The rules that define any medium at any particular point in time may vary in complexity, but they are still binding. If the medium you’re playing around in is space travel, you should probably pay strict attention to the rules we call the laws of physics. On the other hand if the medium you’re playing around in is abstract sculpture, you can pretty much do anything you want as long as it ends up being a physical object — or, if your intended audience is purely intellectual or academic, some non-physical or negative-space meta-commentary on physical objects. If you try to present an action painting as sculpture, however, you’re probably going to get confused looks, if not some serious push-back.
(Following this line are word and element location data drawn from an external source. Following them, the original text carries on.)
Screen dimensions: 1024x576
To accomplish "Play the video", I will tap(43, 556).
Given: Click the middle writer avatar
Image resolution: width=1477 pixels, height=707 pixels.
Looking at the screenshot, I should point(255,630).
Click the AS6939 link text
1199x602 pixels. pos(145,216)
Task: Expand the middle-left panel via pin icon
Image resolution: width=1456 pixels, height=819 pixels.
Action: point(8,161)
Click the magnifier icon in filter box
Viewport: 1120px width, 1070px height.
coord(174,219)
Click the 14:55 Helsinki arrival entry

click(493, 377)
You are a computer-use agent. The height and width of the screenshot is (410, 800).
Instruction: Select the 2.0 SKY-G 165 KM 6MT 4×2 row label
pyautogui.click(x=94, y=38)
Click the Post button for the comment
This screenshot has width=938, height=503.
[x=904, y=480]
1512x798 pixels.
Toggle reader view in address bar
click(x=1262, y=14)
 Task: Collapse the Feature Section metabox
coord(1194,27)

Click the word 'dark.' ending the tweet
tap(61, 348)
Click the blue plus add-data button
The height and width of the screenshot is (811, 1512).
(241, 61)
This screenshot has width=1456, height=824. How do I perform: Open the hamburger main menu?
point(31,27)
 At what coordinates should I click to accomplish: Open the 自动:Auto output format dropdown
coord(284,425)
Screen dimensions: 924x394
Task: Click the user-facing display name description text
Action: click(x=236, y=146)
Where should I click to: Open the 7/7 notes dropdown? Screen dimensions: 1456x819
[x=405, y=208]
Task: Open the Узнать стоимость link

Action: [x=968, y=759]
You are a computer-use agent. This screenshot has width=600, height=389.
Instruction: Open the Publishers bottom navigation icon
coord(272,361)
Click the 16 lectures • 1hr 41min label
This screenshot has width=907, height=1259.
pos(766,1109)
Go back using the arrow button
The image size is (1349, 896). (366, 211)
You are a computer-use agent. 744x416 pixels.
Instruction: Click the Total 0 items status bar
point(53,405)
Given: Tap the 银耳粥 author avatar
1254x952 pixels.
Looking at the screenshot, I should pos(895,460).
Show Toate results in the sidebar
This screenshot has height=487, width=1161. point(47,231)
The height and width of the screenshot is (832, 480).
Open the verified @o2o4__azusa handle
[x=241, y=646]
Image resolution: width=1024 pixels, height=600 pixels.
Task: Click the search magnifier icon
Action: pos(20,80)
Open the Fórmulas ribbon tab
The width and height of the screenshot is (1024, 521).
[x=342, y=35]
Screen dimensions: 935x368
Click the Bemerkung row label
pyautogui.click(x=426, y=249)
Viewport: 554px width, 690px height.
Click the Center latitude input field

The tendency over time is for all mediums to become more plastic. Rules that were previously assumed to be inviolate are challenged by artists and craftspeople who chafe at those limitations, until ultimately all non-essential rules are pared away to reveal the bedrock foundation of the medium itself. Like sculpture, a painting is defined today simply as any application of paint to canvas, board or wall. It doesn’t matter whether a painting is abstract or representational: all that matters is that the materials being used are paint or some paint equivalent, but that clearly wasn’t always the case. This creative freedom for painters was hard-won over centuries, with each subsequent school balking at restrictions imposed by those who came before, until, ultimately, all rules of what defines a painting were abandoned in favor of unbridled creativity.
And yet, as with sculpture, rules still apply no matter how plastic a medium becomes. If what you call a painting is in fact a pumpkin sitting in a field then you’re objectively wrong. You can do anything you want with paint, you can paint anything you want, or paint on anything you want, but without paint (or its equivalent) you don’t have a painting.
Compared to painting, storytelling as a medium — even in the rarefied air of experimental literature — is and will always remain constrained by complex rules. Some of these rules are a result of the way human brains take in and process narrative information. Some are cultural rules that define the meaning of objects and people and places before they are redefined or repurposed by authors. Some are logical rules having to do with time and place and order, which can only be broken when some plausible new rule (time travel, say) replaces the assumed rules so the reader does not become lost. And there are of course rules defined by language.
When authors say of literature that there are no rules, what they mean is that you can write about anything in any manner you see fit, as long as it pays off in the way you intend. If you see a literary objective and you need to break a specific rule to reach that goal you’re allowed to do it. What you’re not allowed to do is put ten thousand words in a blender, hit puree, and call that a story, or literature, or even a dictionary mash-up. If you do that with paint people may actually pay you for the result if you spew it on a canvas or sell it in gallon cans, but nobody is going to pay you for pureed words.